A mais antiga referência a São Paio data de 1043. Nesse ano, a 17 de Março, um tal abade Aloito e os seus irmãos doam ao mosteiro de Celanova muitos bens e propriedades, incluindo “in ripa Minei ubi dicent Prato [Prado], sic alio monasterio de Sancto Pelagio [São Paio]”.

Entre os lugares da freguesia, encontra-se o Paço, um lugar assim designado há muitos séculos por ali se ter en­contrado, em tempos antigos, o chamado Paço de Rouças, casa senhorial que já existia no século XVI. Não estranhe o leitor o nome alusivo à freguesia vizinha já que os senhores do Paço tinham o padroado de Rouças, ou seja, tinham o poder de nomear o pároco da igreja de Santa Marinha, entre outras regalias.

De facto, o topónimo refere-se, segundo LEAL, A. (1874), ao antigo Paço de Rouças, casarão dos antigos fidal­gos da terra, que ainda existia neste lugar, na segunda metade do século XIX. Na dita obra, pode ler-se, que “Esta paróquia [de Rouças] foi primeiramente padroado da antiga e nobre família dos senhores do Paço de Rouças. (…) Ainda se vêm as ruínas de uma antiquíssima casa chamada o Paço, solida­mente construída, e, em parte, ainda habitada.” O autor situa este lugar na freguesia de Rouças o que não corresponde à verdade já que a chamada Casa do Paço de Rouças ficava na vizinha freguesia de São Paio, como demonstraremos mais à frente com recurso a fontes documentais.

Se corrermos as páginas do célebre livro “O Minho Pi­ttoresco”, o autor confirma-nos que, ainda no último quarto do século XIX, que: “Roussas era padroado da antiga casa do Paço de Roussas e no lugar — chamado do Paço — se veem ainda as ruínas do antiquíssimo edifício, em parte ain­da hoje habitado. Este padroado passou depois para Manuel Pereira (o mil-homens) de Monção e o solar para os Cas­tros de Melgaço, e mais tarde para os arcebispos de Braga” (VIEIRA, 1886).

Contudo, antes de pertencer à família Castro de Melgaço, o Paço de Rouças pertencia a uma família Besteiros, “gente valente e destemida, que se fazia respeitar por aquelas redon­dezas” (OLIVEIRA, 1903). Na Corografia do Padre Carva­lho da Costa, publicada em 1712, este conta-nos que o tal palacete “foi dos senhores do Paço de Roussas, do apelido de Besteiros, família tão antiga, como nobre, a quem o tem­po e pobreza tem atenuado de modo, que poucos lavradores o tomam hoje” (CARVALHO, 1712). Tais informações são confirmadas por OLIVEIRA, G. (1903) que escreve que “Os Senhores do Paço de Roussas, de apelido Besteiros — de antiga família nobre, foram atingidos pela pobreza. As suas armas eram em campo azul, uma torre fumada em penhas azuis, e três bestas de ouro, uma por cima e as outras aos la­dos.” Tratava-se de “uma antiquíssima casa (…), solidamente construída…” (LEAL, 1874)

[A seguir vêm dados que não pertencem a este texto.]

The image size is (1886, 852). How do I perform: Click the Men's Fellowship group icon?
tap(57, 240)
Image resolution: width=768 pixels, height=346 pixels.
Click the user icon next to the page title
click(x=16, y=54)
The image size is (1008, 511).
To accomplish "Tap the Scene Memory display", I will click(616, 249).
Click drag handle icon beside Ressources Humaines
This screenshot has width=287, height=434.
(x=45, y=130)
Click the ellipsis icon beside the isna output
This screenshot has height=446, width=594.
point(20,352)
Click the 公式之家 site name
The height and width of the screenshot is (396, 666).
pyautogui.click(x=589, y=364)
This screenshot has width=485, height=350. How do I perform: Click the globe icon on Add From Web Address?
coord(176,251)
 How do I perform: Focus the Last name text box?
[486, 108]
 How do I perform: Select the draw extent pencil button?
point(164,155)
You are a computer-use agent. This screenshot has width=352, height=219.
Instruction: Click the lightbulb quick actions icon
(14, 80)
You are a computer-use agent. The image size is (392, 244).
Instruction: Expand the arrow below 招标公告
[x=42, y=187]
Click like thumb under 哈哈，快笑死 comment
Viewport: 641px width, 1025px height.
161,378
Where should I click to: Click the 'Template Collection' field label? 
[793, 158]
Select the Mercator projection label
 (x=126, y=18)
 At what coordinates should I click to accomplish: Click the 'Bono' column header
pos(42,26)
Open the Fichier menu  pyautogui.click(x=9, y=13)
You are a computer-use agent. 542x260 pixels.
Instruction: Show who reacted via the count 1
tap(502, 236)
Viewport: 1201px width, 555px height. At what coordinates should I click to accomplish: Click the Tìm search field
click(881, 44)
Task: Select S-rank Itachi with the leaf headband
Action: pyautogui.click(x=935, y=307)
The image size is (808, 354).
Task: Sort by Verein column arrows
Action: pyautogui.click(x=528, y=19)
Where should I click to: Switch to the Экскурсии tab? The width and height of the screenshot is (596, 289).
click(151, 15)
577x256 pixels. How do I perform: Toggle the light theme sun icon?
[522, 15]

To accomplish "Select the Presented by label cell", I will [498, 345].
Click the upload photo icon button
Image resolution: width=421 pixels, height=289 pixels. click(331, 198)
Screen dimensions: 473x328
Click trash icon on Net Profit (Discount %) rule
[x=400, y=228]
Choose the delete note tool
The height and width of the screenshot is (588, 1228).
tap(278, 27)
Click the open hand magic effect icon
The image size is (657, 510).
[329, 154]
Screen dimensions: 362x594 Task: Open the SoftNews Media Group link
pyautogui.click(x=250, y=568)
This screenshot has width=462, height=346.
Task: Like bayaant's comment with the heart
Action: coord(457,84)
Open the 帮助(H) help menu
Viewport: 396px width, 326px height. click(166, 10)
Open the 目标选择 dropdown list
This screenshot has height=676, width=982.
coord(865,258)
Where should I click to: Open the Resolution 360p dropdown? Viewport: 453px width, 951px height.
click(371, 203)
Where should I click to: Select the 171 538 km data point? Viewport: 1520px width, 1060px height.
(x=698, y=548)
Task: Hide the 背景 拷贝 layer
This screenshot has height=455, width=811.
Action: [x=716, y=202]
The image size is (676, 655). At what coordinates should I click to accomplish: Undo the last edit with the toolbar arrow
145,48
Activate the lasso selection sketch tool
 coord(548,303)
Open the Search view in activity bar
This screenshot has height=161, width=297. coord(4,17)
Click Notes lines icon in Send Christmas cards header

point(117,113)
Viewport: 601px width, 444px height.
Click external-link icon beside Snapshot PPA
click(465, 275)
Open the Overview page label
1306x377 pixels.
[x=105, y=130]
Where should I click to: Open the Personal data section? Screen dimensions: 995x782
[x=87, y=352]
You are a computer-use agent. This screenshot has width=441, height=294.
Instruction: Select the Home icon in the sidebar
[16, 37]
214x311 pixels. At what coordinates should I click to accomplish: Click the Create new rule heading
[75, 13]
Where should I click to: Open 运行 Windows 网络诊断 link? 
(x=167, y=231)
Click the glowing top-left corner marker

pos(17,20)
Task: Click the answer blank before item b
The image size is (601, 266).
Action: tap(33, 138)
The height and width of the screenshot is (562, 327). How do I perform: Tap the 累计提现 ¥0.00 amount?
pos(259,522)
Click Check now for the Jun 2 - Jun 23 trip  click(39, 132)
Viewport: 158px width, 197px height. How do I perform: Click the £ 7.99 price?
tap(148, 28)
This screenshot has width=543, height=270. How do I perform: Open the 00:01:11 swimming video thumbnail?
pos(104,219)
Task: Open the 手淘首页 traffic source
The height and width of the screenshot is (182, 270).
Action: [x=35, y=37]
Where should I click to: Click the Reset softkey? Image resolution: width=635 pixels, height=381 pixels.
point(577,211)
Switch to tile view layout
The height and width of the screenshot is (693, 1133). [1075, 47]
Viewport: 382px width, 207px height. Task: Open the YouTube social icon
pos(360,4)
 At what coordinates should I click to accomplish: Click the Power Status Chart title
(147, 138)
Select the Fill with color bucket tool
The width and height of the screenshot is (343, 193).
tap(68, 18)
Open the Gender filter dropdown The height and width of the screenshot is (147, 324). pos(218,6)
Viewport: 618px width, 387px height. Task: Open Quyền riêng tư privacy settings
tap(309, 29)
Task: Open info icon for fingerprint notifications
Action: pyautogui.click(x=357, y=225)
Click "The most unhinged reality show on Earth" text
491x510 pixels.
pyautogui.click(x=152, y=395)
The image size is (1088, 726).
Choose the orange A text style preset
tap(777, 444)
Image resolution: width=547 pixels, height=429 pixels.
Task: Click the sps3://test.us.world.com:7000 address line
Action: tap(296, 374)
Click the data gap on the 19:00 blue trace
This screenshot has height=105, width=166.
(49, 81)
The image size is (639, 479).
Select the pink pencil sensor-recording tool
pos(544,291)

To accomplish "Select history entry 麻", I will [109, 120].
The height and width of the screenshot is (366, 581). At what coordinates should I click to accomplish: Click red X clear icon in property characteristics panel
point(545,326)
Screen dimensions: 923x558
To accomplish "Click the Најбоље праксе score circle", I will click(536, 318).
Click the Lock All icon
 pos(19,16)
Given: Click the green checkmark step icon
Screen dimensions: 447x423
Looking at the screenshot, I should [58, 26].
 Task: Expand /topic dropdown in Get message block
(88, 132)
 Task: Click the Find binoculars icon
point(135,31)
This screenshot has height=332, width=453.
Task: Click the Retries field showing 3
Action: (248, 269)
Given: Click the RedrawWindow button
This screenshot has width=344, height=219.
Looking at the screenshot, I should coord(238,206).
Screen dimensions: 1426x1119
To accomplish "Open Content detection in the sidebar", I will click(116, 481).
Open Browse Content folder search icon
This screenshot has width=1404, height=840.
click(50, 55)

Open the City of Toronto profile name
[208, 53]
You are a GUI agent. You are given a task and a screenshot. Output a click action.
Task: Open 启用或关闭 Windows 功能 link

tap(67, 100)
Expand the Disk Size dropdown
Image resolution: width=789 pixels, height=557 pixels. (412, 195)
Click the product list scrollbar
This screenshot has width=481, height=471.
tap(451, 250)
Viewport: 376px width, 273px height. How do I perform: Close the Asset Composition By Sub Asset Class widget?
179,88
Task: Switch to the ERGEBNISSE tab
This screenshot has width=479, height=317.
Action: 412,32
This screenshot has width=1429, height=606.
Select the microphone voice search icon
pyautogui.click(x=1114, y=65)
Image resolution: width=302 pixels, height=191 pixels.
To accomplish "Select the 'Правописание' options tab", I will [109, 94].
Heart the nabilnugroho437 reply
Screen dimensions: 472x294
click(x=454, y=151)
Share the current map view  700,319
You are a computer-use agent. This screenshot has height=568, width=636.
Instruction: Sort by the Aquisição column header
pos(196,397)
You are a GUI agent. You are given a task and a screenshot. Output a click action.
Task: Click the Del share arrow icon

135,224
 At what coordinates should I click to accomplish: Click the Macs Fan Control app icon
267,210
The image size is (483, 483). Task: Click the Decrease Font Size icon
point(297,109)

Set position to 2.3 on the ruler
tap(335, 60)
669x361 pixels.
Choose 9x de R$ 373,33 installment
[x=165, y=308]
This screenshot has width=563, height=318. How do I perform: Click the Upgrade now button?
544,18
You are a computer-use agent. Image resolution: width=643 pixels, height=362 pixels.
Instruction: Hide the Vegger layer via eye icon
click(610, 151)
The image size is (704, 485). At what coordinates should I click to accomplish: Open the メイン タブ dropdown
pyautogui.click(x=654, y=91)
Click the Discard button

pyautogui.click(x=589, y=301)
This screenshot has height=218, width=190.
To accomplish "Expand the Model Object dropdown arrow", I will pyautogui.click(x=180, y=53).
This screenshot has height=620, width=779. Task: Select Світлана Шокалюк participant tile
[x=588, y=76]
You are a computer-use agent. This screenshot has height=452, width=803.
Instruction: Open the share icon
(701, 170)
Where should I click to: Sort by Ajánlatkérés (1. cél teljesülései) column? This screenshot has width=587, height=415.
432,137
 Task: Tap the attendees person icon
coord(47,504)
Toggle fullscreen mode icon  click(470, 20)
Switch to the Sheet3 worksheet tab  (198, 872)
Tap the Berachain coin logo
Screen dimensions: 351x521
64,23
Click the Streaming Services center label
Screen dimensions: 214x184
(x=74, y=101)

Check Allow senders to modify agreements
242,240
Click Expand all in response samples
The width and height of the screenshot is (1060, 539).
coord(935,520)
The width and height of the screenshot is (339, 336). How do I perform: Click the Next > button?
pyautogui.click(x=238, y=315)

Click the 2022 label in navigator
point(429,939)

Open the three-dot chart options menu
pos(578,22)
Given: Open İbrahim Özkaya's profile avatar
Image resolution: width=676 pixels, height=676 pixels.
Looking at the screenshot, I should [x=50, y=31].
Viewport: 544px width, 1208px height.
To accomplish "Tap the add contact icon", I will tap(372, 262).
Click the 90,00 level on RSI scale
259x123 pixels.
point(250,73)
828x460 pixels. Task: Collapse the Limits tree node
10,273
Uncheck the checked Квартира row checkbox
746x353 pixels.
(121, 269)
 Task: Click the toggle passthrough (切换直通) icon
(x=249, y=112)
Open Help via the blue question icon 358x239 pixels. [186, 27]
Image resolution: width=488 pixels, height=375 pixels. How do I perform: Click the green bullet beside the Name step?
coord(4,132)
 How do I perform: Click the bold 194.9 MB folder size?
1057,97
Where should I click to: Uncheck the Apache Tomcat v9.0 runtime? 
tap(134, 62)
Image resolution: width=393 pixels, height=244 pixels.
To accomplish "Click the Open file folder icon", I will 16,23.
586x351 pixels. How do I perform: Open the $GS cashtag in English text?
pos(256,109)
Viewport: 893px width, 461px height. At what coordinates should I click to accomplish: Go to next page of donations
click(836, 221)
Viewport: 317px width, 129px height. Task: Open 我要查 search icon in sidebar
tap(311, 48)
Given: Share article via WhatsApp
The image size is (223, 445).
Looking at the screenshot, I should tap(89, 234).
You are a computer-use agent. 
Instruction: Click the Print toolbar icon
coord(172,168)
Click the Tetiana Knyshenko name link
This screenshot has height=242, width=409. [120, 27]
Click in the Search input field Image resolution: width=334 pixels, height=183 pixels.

A passagem do Paço de Rouças para a família Castro ter-se à concretizado algures na segunda metade do século XVI. Dá-se pelo casamento de uma tal Francisca Rodrigues Besteiro, filha de Cristovão Rodrigues Besteiro e de sua mu­lher Constança Gomes, com um tal Belchior Castro, a quem – segundo justificação de nobreza feita em 26 de Novembro de 1601 – seu parente Pero de Castro deixou os cargos de Capitão-mor, sargento-mor e alcaide-mor de Melgaço, quan­do se ausentou para a jornada de Alcácer-Quibir (MONTEI­RO, 1987), e por lá morreu, facto ao qual nos referimos mais à frente.

Há cerca de meio século, num artigo na “Voz de Melga­ço”, na sua edição 1 de Setembro de 1971, sem autor referi­do, menciona-se que “ainda hoje se podem ver ruínas daque­le solar”. Para demonstrarmos inequivocamente a localização do Paço de Rouças naquele lugar da freguesia de São Paio, podemos socorrer-nos da leitura de uma escritura lavrada em 18 de Outubro de 1718 no lugar do Telheiro, Rouças, e nas casas de António Durães, onde foi o tabelião Baltasar Soares de Castro e Araújo, de Cortinhas, Prado, como procurador de António Pais Rebelo Soares de Castro e mulher Grimanesa Soares de Castro, moradores no lugar de Paços, na freguesia monsanense de Lara, vende àquele António Durães e mulher Maria Dias, o Telheiro, o Campo da Ponte do Rio, sito na freguesia de S. Paio por cento e vinte mil réis “o qual campo herdaram os seus constituintes por falecimento de seus pais e sogros Gregório de Castro Araújo e sua mulher Magdale­na de Castro, moradores que foram no Paço de Rouças, da freguesia de São Paio…”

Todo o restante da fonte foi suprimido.